Recommending 1-2 drinks per day of alcoholic beverages to prevent CVD would be acceptable if the cost were not more cancer and stroke; there is hardly any difference in all-cause mortality between low and moderate drinkers (Theobald H, et al. The Effects of Alcohol Consumption on Mortality and Morbidity: A 26-Year Follow-Up Study. J Stud Alcohol 2001;62:783-9). 

Many people cannot exercise, so only a low-carb (high fat, high protein) diet will improve health for most of them. The only prospective, randomized study of exercise after heart attack found no effect of exercise on all-cause death and a slight benefit of exercise on cardiovascular mortality for the first few years, disappearing at 5 years (Dorn J, et al. Results of a multicenter randomized clinical trial of exercise and long-term survival in myocardial infarction patients: the National Exercise and Heart Disease Project (NEHDP). Circulation 1999 Oct 26;100(17):1764-9).
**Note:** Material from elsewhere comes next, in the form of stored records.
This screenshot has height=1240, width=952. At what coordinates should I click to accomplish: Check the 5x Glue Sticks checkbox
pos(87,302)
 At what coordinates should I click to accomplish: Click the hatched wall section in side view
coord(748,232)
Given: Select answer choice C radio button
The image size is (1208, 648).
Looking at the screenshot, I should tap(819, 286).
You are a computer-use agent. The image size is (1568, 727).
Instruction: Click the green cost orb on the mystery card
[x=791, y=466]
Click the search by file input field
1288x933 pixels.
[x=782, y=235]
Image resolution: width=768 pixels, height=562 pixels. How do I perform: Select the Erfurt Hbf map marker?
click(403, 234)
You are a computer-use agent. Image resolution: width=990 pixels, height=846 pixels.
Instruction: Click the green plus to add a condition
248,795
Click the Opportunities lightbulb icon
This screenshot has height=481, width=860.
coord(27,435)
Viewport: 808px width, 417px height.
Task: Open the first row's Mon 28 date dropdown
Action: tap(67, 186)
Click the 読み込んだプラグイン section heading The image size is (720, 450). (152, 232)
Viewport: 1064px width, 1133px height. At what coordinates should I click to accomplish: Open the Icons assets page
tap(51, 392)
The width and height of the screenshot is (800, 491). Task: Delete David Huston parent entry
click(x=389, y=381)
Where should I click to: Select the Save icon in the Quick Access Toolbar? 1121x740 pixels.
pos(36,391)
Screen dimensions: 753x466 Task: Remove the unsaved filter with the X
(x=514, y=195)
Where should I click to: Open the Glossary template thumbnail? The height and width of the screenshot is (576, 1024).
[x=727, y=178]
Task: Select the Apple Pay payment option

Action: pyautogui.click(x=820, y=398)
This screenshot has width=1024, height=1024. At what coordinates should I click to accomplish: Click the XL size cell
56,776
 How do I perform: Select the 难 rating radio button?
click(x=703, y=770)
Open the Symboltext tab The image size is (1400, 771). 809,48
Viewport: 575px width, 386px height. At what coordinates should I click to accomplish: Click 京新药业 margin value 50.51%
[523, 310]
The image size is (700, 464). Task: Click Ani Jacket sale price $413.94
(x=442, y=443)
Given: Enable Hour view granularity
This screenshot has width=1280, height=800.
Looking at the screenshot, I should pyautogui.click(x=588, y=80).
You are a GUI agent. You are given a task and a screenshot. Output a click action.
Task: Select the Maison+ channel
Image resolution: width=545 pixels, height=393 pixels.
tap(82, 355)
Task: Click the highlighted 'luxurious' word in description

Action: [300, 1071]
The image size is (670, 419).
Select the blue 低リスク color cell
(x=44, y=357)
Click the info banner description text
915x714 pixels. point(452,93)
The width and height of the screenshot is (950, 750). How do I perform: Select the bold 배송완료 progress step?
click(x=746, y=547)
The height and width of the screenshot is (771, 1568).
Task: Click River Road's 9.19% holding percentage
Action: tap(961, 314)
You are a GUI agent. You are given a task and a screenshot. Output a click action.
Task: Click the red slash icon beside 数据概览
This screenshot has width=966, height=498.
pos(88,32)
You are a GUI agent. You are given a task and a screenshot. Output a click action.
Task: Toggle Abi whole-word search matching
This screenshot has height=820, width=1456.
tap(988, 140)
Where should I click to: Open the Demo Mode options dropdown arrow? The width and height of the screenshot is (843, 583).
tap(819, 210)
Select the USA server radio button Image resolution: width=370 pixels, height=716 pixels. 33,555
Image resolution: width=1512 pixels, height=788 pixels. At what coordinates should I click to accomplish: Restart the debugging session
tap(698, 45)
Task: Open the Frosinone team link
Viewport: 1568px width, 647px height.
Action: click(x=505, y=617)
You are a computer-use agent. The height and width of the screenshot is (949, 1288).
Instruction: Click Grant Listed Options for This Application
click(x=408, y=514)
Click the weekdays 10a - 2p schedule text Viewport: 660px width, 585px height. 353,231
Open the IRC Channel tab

The recommendation for gemfibrozil is irresponsible, as heart attacks doubled in trial patients who took it. No anticholesterol drugs reduce all-cause death rates by a significant amount, and some trials of lovastatin showedincreased death rates (Ravnskov U, The Cholesterol Myths, 2000, pp176ff). 

From the standpoint of the reader, plagiarism is less of a problem than misinformation, which is more likely to lead to litigation for the NYT.